“Why, what a question?” laughed Bumper, trying to evade a direct answer.
“I think it’s a very natural question,” added Spotted Tail. “I don’t believe you ever saw Mr. Beaver or his house.”
Bumper laughed heartily at this, but it was a laugh to conceal his embarrassment and not an expression of his enjoyment.
“Ho! Ho! You can be very comical if you want to!” he said. “Now maybe you can describe what sort of a house Mr. Beaver builds. Let me see if you can.”
But Spotted Tail felt he had Bumper in a corner, and he wasn’t to be bluffed. “I could describe it,” he said, leering, “but I don’t have to. If you have any eyes in your head you can see for yourself what it is like.”
“How’s that?” asked Bumper, growing more uncomfortable.

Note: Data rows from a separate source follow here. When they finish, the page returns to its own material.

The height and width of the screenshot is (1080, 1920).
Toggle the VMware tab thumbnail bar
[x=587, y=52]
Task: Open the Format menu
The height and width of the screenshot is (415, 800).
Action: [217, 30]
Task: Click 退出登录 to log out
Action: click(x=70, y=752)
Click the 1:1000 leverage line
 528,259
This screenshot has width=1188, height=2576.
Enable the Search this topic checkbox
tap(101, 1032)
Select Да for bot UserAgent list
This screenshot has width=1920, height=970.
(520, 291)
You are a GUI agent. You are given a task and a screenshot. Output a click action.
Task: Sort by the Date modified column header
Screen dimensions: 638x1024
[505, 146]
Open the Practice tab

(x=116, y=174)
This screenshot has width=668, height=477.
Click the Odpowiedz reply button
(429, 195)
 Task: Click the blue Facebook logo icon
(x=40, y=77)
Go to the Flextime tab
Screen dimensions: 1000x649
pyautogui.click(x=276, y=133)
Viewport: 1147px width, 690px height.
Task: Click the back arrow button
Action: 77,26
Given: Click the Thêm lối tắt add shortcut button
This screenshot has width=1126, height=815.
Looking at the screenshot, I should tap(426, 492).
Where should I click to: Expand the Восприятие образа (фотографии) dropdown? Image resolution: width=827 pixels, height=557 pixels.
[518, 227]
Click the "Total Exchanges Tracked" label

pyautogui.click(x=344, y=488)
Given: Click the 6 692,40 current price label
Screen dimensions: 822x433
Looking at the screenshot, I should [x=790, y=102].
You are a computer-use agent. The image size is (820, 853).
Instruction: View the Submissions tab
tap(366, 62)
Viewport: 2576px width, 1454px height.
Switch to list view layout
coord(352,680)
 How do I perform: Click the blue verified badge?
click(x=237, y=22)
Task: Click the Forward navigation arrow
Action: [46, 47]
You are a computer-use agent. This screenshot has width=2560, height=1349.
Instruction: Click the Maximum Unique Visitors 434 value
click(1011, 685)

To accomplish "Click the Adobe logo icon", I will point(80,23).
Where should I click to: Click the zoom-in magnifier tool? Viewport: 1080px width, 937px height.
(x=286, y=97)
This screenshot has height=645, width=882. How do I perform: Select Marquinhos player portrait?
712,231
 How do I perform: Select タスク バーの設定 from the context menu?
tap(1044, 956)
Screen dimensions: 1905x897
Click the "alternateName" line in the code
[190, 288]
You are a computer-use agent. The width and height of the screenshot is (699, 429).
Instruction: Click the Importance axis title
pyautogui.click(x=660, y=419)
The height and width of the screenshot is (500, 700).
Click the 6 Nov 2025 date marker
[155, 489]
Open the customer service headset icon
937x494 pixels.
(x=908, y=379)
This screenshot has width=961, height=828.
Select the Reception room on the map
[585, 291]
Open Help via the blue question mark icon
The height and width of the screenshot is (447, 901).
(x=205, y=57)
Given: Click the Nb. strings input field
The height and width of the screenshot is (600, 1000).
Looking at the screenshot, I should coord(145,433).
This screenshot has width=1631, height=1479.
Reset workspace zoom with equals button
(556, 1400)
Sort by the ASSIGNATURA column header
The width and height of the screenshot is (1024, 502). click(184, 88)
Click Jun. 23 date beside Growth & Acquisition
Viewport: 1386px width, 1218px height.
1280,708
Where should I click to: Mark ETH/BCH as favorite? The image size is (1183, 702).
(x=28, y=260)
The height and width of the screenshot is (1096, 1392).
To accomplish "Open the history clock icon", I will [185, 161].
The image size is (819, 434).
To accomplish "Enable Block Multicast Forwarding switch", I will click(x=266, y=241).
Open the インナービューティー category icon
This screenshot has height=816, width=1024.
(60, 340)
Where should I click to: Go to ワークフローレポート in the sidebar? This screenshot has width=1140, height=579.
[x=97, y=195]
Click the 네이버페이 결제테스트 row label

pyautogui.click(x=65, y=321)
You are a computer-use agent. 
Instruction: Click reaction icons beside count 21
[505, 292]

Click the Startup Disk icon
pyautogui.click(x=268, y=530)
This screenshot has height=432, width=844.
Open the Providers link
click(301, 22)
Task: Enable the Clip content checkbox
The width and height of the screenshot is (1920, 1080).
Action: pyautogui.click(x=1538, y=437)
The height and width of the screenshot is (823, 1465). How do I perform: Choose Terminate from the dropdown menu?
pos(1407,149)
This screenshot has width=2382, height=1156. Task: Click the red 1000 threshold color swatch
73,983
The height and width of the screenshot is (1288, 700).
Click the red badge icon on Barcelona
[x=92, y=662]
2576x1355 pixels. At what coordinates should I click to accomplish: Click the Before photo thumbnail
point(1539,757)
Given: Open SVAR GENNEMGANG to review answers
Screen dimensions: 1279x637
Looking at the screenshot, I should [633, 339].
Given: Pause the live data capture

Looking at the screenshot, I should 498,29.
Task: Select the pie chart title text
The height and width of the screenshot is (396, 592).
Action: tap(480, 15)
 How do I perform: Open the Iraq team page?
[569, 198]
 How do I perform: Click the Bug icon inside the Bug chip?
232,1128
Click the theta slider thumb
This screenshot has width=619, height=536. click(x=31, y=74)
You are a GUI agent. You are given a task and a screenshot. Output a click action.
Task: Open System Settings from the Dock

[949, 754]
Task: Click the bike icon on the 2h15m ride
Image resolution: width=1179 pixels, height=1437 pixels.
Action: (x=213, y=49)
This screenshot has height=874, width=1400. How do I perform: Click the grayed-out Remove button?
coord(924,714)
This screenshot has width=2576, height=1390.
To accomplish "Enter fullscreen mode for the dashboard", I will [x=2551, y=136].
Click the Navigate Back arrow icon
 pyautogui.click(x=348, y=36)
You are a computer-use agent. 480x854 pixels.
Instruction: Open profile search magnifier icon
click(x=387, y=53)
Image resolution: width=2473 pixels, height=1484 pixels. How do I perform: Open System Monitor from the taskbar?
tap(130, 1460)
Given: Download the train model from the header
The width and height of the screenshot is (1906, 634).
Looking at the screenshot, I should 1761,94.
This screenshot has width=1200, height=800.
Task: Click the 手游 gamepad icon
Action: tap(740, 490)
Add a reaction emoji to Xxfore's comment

“Just what I said,” was the quick rejoinder. “We’ve been standing near it for some time, and you can see it with your own eyes—if you know where to look for it.”
“Oh! Ho!” laughed Bumper, less joyously than before. “Mr. Beaver’s house is in plain sight, is it? Well, then, neither one of us will have to describe it.”
“No, but where is it?” pursued Spotted Tail relentlessly.
Now Bumper was in a terrible quandary. There was nothing in view that looked like a house. So he cast a glance up at the trees, hoping to find it among the branches, and then back through the thick, tangled bushes. There was nothing in sight that suggested the home of any animal.